**Source material**.

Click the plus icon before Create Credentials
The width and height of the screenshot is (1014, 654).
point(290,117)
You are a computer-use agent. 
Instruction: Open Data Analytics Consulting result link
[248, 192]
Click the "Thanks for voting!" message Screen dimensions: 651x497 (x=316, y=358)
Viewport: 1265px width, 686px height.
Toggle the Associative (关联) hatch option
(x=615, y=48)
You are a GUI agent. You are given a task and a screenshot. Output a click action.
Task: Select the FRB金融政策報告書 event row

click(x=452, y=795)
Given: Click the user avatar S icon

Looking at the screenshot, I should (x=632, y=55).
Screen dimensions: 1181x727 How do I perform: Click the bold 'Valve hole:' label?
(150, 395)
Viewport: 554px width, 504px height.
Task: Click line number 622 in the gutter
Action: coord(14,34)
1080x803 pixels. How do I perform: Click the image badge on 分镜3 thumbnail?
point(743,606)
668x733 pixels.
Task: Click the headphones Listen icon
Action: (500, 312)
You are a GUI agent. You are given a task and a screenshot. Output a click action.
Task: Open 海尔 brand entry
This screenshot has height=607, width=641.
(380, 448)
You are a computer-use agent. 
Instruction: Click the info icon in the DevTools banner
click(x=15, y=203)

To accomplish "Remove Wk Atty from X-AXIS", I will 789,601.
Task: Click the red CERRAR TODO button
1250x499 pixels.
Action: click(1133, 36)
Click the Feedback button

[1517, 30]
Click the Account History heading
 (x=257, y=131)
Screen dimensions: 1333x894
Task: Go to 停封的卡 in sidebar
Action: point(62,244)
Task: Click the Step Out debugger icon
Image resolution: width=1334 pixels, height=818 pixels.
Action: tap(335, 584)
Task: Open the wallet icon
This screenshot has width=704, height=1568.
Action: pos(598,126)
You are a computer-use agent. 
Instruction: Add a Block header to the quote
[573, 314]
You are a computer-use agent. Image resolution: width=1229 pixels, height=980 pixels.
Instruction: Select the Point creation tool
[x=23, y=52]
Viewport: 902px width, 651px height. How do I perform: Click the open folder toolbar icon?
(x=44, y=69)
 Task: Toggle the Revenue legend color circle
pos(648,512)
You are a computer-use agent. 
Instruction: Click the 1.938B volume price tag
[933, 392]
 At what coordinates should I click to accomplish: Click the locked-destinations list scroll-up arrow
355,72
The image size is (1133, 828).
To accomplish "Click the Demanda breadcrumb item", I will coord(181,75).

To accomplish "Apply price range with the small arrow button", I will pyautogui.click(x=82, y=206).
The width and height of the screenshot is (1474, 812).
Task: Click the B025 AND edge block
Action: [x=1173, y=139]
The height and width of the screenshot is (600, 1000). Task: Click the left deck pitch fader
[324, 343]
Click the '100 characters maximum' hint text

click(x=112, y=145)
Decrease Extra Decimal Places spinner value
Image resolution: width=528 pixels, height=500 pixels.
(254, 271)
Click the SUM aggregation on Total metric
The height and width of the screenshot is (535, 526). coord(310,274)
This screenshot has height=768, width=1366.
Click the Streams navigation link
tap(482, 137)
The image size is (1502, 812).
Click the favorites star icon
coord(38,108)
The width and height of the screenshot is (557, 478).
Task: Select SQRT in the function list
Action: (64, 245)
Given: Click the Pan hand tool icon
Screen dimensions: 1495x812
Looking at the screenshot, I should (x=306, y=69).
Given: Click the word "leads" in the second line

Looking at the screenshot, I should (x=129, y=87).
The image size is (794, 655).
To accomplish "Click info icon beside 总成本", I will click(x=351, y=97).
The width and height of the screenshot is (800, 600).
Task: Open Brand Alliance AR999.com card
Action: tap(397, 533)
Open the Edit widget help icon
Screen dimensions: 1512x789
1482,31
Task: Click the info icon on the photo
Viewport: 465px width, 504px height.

**Exercise requirements**. Could you please repeat the data exactly as given?

**Answer to the problem**.
Click the plus icon before Create Credentials
The width and height of the screenshot is (1014, 654).
point(290,117)
You are a computer-use agent. 
Instruction: Open Data Analytics Consulting result link
[248, 192]
Click the "Thanks for voting!" message Screen dimensions: 651x497 (x=316, y=358)
Viewport: 1265px width, 686px height.
Toggle the Associative (关联) hatch option
(x=615, y=48)
You are a GUI agent. You are given a task and a screenshot. Output a click action.
Task: Select the FRB金融政策報告書 event row

click(x=452, y=795)
Given: Click the user avatar S icon

Looking at the screenshot, I should (x=632, y=55).
Screen dimensions: 1181x727 How do I perform: Click the bold 'Valve hole:' label?
(150, 395)
Viewport: 554px width, 504px height.
Task: Click line number 622 in the gutter
Action: coord(14,34)
1080x803 pixels. How do I perform: Click the image badge on 分镜3 thumbnail?
point(743,606)
668x733 pixels.
Task: Click the headphones Listen icon
Action: (500, 312)
You are a GUI agent. You are given a task and a screenshot. Output a click action.
Task: Open 海尔 brand entry
This screenshot has height=607, width=641.
(380, 448)
You are a computer-use agent. 
Instruction: Click the info icon in the DevTools banner
click(x=15, y=203)

To accomplish "Remove Wk Atty from X-AXIS", I will 789,601.
Task: Click the red CERRAR TODO button
1250x499 pixels.
Action: click(1133, 36)
Click the Feedback button

[1517, 30]
Click the Account History heading
 (x=257, y=131)
Screen dimensions: 1333x894
Task: Go to 停封的卡 in sidebar
Action: point(62,244)
Task: Click the Step Out debugger icon
Image resolution: width=1334 pixels, height=818 pixels.
Action: tap(335, 584)
Task: Open the wallet icon
This screenshot has width=704, height=1568.
Action: pos(598,126)
You are a computer-use agent. 
Instruction: Add a Block header to the quote
[573, 314]
You are a computer-use agent. Image resolution: width=1229 pixels, height=980 pixels.
Instruction: Select the Point creation tool
[x=23, y=52]
Viewport: 902px width, 651px height. How do I perform: Click the open folder toolbar icon?
(x=44, y=69)
 Task: Toggle the Revenue legend color circle
pos(648,512)
You are a computer-use agent. 
Instruction: Click the 1.938B volume price tag
[933, 392]
 At what coordinates should I click to accomplish: Click the locked-destinations list scroll-up arrow
355,72
The image size is (1133, 828).
To accomplish "Click the Demanda breadcrumb item", I will coord(181,75).

To accomplish "Apply price range with the small arrow button", I will pyautogui.click(x=82, y=206).
The width and height of the screenshot is (1474, 812).
Task: Click the B025 AND edge block
Action: [x=1173, y=139]
The height and width of the screenshot is (600, 1000). Task: Click the left deck pitch fader
[324, 343]
Click the '100 characters maximum' hint text

click(x=112, y=145)
Decrease Extra Decimal Places spinner value
Image resolution: width=528 pixels, height=500 pixels.
(254, 271)
Click the SUM aggregation on Total metric
The height and width of the screenshot is (535, 526). coord(310,274)
This screenshot has height=768, width=1366.
Click the Streams navigation link
tap(482, 137)
The image size is (1502, 812).
Click the favorites star icon
coord(38,108)
The width and height of the screenshot is (557, 478).
Task: Select SQRT in the function list
Action: (64, 245)
Given: Click the Pan hand tool icon
Screen dimensions: 1495x812
Looking at the screenshot, I should (x=306, y=69).
Given: Click the word "leads" in the second line

Looking at the screenshot, I should (x=129, y=87).
The image size is (794, 655).
To accomplish "Click info icon beside 总成本", I will click(x=351, y=97).
The width and height of the screenshot is (800, 600).
Task: Open Brand Alliance AR999.com card
Action: tap(397, 533)
Open the Edit widget help icon
Screen dimensions: 1512x789
1482,31
Task: Click the info icon on the photo
Viewport: 465px width, 504px height.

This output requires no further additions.